Perhatian publik mengarah pada robohnya sejumlah menara Saluran Udara Tegangan Ekstra Tinggi (SUTET) 275 kV pada jalur Galang–Simangkuk yang diduga menjadi salah satu faktor penyebab terganggunya pasokan listrik di wilayah tersebut.
Sejumlah pengamat menilai insiden tersebut perlu menjadi momentum evaluasi menyeluruh terhadap sistem pemeliharaan infrastruktur kelistrikan. Mereka menyoroti pentingnya penerapan pemeliharaan prediktif (predictive maintenance) guna mendeteksi potensi gangguan sebelum terjadi kerusakan yang berdampak luas.
Menurut sejumlah kalangan, penggunaan teknologi pemantauan berbasis sensor, Internet of Things (IoT), serta sistem deteksi dini terhadap kondisi struktur menara transmisi perlu diperkuat untuk mengurangi risiko gangguan serupa di masa mendatang.
Selain aspek teknis, perhatian juga tertuju pada tata kelola anggaran pemeliharaan yang melibatkan berbagai entitas usaha di lingkungan PLN. Struktur holding dan subholding yang berkembang dalam beberapa tahun terakhir dinilai perlu dievaluasi guna memastikan efektivitas pengelolaan anggaran dan pelaksanaan pekerjaan di lapangan.
Pengamat mendorong dilakukannya audit investigatif independen terhadap kondisi fisik menara transmisi, termasuk pemeriksaan fondasi, tingkat korosi material, serta pelaksanaan program pemeliharaan yang selama ini berjalan. Audit tersebut dinilai penting untuk memastikan kesesuaian antara laporan administrasi dan kondisi aktual di lapangan.
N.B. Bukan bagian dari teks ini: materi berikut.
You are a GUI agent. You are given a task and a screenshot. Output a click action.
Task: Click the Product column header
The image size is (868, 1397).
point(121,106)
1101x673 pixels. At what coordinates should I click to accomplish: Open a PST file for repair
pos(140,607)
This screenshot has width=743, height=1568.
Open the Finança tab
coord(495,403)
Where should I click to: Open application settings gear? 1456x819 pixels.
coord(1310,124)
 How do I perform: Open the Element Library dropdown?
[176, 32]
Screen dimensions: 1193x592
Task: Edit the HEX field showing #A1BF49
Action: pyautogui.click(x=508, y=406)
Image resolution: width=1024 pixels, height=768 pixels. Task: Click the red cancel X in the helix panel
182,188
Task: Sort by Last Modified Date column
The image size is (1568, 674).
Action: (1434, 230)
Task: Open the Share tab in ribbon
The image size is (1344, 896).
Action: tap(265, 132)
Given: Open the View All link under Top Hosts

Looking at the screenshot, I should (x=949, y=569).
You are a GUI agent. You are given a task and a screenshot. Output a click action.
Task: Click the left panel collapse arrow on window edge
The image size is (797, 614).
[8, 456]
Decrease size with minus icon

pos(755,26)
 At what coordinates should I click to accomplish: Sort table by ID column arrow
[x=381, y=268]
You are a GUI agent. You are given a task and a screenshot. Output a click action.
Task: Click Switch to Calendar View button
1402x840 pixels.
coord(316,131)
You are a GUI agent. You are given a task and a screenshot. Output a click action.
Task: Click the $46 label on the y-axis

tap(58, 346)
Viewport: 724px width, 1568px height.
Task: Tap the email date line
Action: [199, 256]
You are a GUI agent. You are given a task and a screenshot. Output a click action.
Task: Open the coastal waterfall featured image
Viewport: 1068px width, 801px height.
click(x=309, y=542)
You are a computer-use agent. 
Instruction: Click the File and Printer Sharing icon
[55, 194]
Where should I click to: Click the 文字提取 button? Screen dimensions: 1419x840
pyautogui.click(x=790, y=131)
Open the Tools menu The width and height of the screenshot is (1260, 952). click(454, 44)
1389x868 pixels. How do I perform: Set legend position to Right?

Di sisi lain, DPR RI melalui komisi terkait didorong untuk meminta penjelasan resmi dari manajemen PLN mengenai penyebab insiden, langkah penanganan yang dilakukan, serta upaya mitigasi agar kejadian serupa tidak terulang.
Apabila dalam proses pengawasan ditemukan indikasi penyimpangan dalam penggunaan anggaran atau pelaksanaan proyek pemeliharaan, sejumlah pihak menilai perlu dilakukan pemeriksaan lebih lanjut oleh lembaga yang berwenang sesuai ketentuan peraturan perundang-undangan.
Hingga berita ini ditulis, pihak PLN masih melakukan investigasi terkait penyebab pasti robohnya menara transmisi serta dampaknya terhadap sistem kelistrikan di Sumatera.
Peristiwa blackout tersebut menjadi pengingat pentingnya keandalan infrastruktur ketenagalistrikan nasional mengingat listrik merupakan layanan publik yang berperan vital dalam mendukung aktivitas ekonomi dan kehidupan masyarakat.